[Wort- und Elementpositionsdaten]

━━━━━━━━━━

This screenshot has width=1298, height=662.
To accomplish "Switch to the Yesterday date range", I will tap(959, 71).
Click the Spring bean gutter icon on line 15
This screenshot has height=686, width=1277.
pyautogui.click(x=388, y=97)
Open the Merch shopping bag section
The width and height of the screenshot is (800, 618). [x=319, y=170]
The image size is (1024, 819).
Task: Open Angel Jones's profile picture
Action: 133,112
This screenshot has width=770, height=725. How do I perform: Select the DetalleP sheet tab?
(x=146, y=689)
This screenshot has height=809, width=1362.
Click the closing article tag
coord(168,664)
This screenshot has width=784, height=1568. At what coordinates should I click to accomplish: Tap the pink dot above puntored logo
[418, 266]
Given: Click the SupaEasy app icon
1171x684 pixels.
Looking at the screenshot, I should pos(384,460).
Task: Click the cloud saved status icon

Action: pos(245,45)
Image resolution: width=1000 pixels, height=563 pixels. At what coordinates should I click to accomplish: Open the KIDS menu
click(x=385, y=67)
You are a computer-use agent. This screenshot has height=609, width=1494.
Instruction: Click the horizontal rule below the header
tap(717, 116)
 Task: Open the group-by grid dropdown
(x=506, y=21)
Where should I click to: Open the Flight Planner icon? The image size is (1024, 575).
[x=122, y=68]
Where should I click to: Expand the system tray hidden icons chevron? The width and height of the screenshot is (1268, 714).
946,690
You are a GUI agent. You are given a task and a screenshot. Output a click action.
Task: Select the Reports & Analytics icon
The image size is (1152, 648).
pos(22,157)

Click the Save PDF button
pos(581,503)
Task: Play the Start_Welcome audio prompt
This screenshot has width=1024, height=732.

━━━━━━━━━━

◆ Ziel:
Aktualisiere die obigen Einträge, indem du „At what coordinates should I click to accomplish“ überall durch „Which point should I click to accomplish“ ersetzt und sonst nichts veränderst.

◆ Schriftliche Lösung:
This screenshot has width=1298, height=662.
To accomplish "Switch to the Yesterday date range", I will tap(959, 71).
Click the Spring bean gutter icon on line 15
This screenshot has height=686, width=1277.
pyautogui.click(x=388, y=97)
Open the Merch shopping bag section
The width and height of the screenshot is (800, 618). [x=319, y=170]
The image size is (1024, 819).
Task: Open Angel Jones's profile picture
Action: 133,112
This screenshot has width=770, height=725. How do I perform: Select the DetalleP sheet tab?
(x=146, y=689)
This screenshot has height=809, width=1362.
Click the closing article tag
coord(168,664)
This screenshot has width=784, height=1568. Which point should I click to accomplish: Tap the pink dot above puntored logo
[418, 266]
Given: Click the SupaEasy app icon
1171x684 pixels.
Looking at the screenshot, I should pos(384,460).
Task: Click the cloud saved status icon

Action: pos(245,45)
Image resolution: width=1000 pixels, height=563 pixels. Which point should I click to accomplish: Open the KIDS menu
click(x=385, y=67)
You are a computer-use agent. This screenshot has height=609, width=1494.
Instruction: Click the horizontal rule below the header
tap(717, 116)
 Task: Open the group-by grid dropdown
(x=506, y=21)
Where should I click to: Open the Flight Planner icon? The image size is (1024, 575).
[x=122, y=68]
Where should I click to: Expand the system tray hidden icons chevron? The width and height of the screenshot is (1268, 714).
946,690
You are a GUI agent. You are given a task and a screenshot. Output a click action.
Task: Select the Reports & Analytics icon
The image size is (1152, 648).
pos(22,157)

Click the Save PDF button
pos(581,503)
Task: Play the Start_Welcome audio prompt
This screenshot has width=1024, height=732.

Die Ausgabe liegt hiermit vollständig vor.